And it wasn’t just smaller fish in nets, sometimes it was big creatures like whales.

Most often Glaucus required me to tangle fishing lines. Those around piers and jetties amused him as fishermen snagged and pulled each other over. "It deters some," he said.

Others were less fortunate.

Human Life is Precious. So is Marine Life

Human life is precious. Refusal to take life always was any test’s positive choice, which indicated to me that no God derived pleasure from such action, partial termination though it is.

But sometimes maybe they felt satisfaction.

We land-based creatures should accept our own responsibility that we humans harm ocean-dwelling life for altogether different reasons, and see nothing wrong in doing so.

In warm waters a mile or so off a rocky headland Glaucus stopped to watch a pair of male scuba divers armed with harpoon guns. They stalked among the coral.

They didn’t seem too interested in what they targetted. D..d fish marked the direction of their hunt. It was an easy trail for Glaucus to follow.

"These men do this for pleasure, for sport," he added coldly. "I will not have those who dwell in the oceans k....d in this way."

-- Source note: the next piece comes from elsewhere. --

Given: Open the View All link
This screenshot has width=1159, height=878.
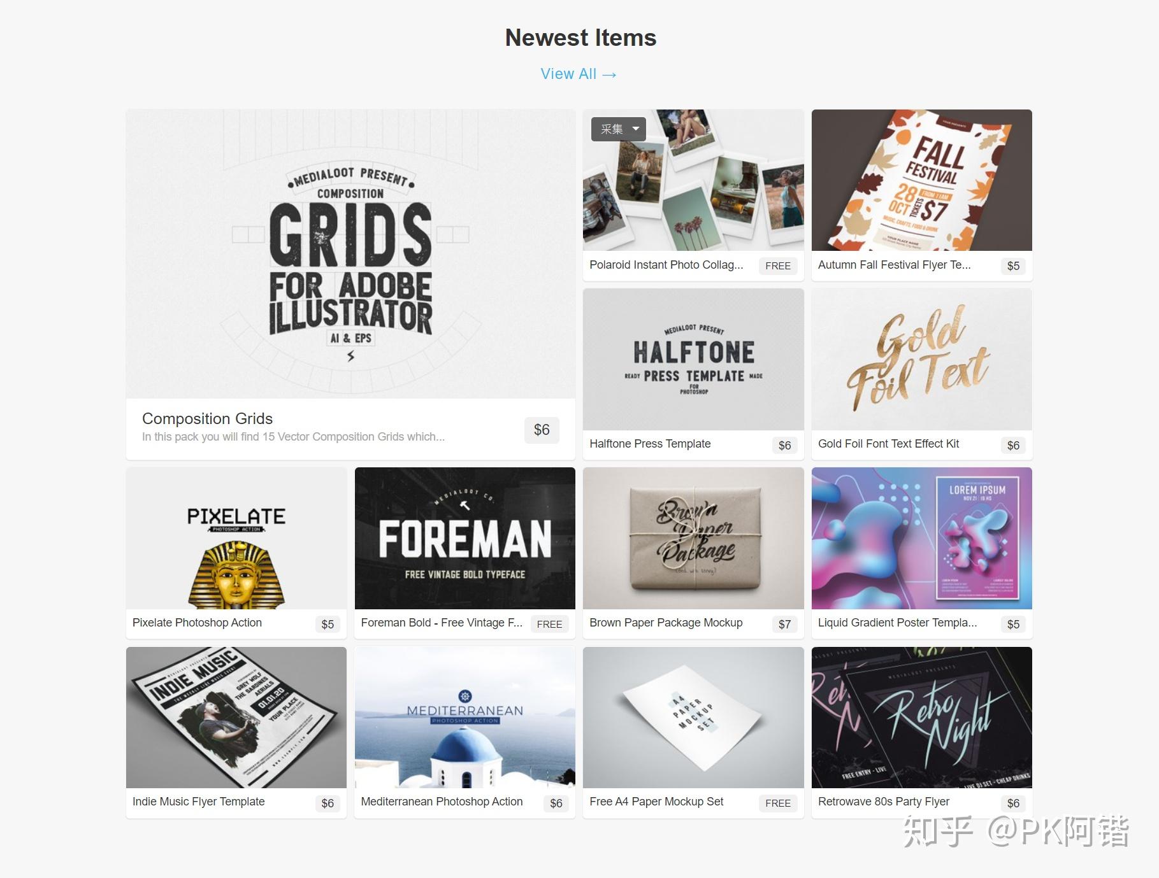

Scuba divers and small yacht-crew were vulnerable but sometimes there was nothing an ocean God could do about marine destruction, not so as to stop it immediately.

Vessels that discharged into the sea, cleaning tanks of oil damaged lots of fish; Glaucus could not prevent it.

"Mortals know it is wrong, what they do. They think no one can see them but we see them."

And that may be the biggest problem for both parties - visibility. Only later does price become personal for those on board, by which time the damage is done.

But nothing is forgotten in the sooner-or-later personal afterlife situation of every captain and crew. Marine Gods are unforgiving.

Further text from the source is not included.